According to data collected by the U.S. Treasury Department, net capital inflows in December surpassed the goods and services trade deficit under all three measures of varying inclusiveness in December, and net capital inflows were larger than projected for the second month in a row.  Flows in the table below are expressed as monthly averages.  The surprisingly large capital inflows are consistent with the euro’s decline from $1.5005 at end-November to $1.4318 at end-December and foreshadow the dollar’s continuing appreciation in the first eighth of 2010.  Net capital inflows under the narrowest definition (definition #1) include only long-term private and official portfolio transactions.  Definition #2 also counts only long-term capital movements but includes some transactions like stock swaps that are excluded from the first definition.  The third and final definition captures net purchases of short-term U.S. securities and other custody liabilities as well as changes in bank-reported liabilities.
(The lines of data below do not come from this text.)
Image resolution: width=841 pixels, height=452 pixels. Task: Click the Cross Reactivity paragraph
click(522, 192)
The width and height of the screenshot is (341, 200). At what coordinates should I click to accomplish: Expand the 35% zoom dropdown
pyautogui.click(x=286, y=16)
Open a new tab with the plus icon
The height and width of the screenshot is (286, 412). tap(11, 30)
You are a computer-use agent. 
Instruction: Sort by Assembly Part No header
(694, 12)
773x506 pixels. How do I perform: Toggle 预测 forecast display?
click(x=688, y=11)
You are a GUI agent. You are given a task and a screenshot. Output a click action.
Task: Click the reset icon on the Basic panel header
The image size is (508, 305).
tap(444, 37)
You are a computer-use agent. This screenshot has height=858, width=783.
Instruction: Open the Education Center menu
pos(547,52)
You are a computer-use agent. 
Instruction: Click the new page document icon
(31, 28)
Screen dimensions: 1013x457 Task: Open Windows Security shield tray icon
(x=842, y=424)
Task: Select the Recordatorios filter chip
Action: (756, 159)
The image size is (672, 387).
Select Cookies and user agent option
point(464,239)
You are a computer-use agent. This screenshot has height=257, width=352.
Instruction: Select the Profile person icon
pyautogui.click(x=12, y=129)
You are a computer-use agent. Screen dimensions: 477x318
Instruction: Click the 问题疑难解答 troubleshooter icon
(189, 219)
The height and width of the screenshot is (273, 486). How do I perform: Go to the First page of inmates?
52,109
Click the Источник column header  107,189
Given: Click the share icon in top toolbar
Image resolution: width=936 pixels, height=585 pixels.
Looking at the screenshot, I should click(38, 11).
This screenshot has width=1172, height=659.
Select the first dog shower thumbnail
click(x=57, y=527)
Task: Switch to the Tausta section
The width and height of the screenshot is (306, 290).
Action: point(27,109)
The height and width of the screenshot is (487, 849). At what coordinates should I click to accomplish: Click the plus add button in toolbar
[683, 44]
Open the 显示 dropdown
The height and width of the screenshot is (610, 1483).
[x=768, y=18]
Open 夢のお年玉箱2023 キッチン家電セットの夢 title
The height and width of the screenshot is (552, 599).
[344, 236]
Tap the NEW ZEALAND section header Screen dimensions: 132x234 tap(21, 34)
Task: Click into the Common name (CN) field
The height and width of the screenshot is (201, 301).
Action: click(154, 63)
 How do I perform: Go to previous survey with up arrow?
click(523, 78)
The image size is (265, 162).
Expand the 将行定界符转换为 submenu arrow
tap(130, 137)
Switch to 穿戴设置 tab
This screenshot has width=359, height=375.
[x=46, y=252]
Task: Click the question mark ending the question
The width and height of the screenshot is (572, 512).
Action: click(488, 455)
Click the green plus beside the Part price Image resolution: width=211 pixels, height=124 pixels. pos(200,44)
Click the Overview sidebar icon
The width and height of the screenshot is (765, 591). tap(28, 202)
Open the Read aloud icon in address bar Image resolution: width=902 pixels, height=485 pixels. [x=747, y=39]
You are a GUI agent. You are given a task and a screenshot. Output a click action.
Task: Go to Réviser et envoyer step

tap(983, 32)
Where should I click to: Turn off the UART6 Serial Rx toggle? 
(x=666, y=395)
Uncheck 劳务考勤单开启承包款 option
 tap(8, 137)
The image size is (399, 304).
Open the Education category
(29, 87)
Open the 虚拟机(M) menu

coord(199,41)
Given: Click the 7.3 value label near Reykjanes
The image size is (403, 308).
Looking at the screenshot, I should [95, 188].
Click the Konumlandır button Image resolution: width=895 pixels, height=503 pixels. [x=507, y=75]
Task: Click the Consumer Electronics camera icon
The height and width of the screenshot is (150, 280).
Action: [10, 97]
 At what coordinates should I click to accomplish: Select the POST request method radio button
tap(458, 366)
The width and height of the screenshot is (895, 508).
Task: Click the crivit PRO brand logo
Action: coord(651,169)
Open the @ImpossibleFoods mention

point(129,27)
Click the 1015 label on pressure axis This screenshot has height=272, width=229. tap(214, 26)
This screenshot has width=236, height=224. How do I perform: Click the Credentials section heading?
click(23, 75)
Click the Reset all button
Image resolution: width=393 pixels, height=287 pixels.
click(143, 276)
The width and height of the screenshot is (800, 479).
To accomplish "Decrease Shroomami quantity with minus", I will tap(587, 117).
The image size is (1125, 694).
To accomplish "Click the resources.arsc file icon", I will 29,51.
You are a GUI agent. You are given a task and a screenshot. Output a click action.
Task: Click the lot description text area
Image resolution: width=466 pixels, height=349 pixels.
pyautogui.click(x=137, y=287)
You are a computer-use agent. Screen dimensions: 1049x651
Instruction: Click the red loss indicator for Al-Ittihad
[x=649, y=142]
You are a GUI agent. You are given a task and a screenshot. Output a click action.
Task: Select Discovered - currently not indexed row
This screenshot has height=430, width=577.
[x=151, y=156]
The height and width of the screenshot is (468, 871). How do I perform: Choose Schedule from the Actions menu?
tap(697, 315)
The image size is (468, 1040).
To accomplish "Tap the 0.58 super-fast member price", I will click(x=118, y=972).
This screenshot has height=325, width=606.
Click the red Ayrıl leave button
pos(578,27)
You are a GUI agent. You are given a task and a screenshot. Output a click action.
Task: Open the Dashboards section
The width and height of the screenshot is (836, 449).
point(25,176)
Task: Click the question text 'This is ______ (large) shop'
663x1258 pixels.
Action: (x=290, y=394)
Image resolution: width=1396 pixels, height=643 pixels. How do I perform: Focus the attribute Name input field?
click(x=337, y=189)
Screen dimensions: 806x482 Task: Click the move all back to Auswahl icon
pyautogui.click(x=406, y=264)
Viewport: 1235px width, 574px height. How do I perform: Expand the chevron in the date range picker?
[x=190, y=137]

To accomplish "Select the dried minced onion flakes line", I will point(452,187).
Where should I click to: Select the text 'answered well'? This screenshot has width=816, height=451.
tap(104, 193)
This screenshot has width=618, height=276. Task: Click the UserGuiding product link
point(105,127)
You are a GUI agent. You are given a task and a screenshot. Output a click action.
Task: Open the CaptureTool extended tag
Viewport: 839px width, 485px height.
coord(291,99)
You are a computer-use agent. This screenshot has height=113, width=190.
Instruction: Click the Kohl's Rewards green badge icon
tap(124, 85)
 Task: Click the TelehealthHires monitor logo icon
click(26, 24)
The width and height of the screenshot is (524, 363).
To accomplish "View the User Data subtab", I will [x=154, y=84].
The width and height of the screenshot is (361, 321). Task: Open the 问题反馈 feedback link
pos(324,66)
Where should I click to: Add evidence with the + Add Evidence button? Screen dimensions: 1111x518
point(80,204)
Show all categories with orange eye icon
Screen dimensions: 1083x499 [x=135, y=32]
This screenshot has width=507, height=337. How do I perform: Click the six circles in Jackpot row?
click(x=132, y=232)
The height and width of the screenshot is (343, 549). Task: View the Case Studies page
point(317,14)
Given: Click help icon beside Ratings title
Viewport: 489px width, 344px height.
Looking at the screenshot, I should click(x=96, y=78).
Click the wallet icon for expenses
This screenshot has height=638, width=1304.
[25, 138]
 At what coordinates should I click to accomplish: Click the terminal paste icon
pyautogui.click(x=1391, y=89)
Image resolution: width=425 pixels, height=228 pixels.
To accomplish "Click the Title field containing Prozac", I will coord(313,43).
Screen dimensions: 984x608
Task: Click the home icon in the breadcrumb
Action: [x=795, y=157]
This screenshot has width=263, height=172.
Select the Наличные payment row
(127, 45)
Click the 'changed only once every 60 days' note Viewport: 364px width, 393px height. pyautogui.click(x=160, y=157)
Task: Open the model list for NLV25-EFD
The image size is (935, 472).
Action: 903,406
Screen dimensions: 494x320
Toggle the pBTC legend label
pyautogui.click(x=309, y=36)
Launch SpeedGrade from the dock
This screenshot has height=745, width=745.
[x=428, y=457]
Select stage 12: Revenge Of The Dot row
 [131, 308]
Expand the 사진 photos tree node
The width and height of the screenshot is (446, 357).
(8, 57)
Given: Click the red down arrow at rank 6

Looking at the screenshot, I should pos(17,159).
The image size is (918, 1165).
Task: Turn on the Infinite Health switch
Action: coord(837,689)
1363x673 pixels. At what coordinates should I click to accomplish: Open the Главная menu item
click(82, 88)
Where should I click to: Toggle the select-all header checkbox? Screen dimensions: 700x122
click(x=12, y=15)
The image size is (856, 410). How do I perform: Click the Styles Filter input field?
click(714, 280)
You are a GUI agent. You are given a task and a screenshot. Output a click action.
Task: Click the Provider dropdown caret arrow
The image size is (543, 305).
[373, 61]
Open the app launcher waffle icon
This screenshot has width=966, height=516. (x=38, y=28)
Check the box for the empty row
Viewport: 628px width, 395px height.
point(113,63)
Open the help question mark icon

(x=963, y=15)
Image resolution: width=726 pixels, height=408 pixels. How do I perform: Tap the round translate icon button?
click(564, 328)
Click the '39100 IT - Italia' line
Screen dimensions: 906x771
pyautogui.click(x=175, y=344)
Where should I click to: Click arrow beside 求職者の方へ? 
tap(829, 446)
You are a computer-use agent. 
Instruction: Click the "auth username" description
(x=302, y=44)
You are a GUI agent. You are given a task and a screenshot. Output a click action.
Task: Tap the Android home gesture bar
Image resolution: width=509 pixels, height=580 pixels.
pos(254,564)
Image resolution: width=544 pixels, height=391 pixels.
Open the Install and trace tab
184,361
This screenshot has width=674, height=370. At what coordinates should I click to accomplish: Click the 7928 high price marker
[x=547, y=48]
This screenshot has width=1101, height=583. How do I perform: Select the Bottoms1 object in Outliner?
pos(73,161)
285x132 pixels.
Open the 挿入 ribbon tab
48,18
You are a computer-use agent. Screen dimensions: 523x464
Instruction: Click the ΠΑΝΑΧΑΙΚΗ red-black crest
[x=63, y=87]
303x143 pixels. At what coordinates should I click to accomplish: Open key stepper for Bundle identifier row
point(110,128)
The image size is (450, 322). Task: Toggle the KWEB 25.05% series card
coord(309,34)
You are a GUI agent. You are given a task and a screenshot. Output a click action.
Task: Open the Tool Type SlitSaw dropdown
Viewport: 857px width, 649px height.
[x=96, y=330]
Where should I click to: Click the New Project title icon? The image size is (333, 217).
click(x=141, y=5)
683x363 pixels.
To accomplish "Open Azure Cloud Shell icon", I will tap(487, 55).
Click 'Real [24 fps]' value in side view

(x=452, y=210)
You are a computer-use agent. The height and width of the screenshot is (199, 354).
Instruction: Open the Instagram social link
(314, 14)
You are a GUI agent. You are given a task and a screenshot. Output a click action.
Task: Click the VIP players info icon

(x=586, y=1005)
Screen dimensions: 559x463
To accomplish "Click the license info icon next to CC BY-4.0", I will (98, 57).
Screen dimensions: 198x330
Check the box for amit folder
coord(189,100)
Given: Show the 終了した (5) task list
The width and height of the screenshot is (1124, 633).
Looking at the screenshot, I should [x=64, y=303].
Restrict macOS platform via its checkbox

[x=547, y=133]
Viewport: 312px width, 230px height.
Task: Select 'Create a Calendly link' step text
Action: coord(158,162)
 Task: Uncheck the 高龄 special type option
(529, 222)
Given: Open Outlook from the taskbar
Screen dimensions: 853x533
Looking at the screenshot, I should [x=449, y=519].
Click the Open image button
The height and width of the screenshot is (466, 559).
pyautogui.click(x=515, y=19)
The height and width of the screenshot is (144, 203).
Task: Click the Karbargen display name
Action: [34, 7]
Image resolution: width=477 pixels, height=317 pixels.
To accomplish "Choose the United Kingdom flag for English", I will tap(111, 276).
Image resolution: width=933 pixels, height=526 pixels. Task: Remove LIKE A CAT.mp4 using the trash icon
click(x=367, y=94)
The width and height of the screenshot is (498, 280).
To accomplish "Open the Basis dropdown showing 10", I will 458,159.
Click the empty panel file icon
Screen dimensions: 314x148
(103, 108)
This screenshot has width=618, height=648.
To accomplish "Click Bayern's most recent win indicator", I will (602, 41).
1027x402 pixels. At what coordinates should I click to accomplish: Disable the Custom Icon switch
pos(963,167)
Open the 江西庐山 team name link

Bln of USD Def’n #1 Def’n #2 Def’n #3 Trade Gap
December 63.3 50.9 60.9 -40.2
Nov-Dec 94.9 82.5 45.3 -38.3
2009 36.8 20.2 -23.2 -31.7
2008 41.5 25.0 55.4 -58.0
2007 64.7 45.1 51.0 -58.5


Foreigners purchased $128.9 billion and $82.2 billion net of U.S. long-term securities in November and December respectively.  This activity compared favorably with average per month purchases of $53.3 billion in 2009, $34.3 billion in 2008, and 83.4 billion in 2007.  Net buying of long-term Treasuries rose from $16.5 billion per month in 2007 to $26.3 billion per month in 2008 and $44.9 billion per month last year.  As investors turned away from riskier assets, the demand for agency and corporate bonds diminished, in contrast.  Net foreign buying of U.S. equities slowed from $16.3 billion per month in 2007 to $3.5 billion per month in 2008 but recovered to $12.7 billion per month in 2009.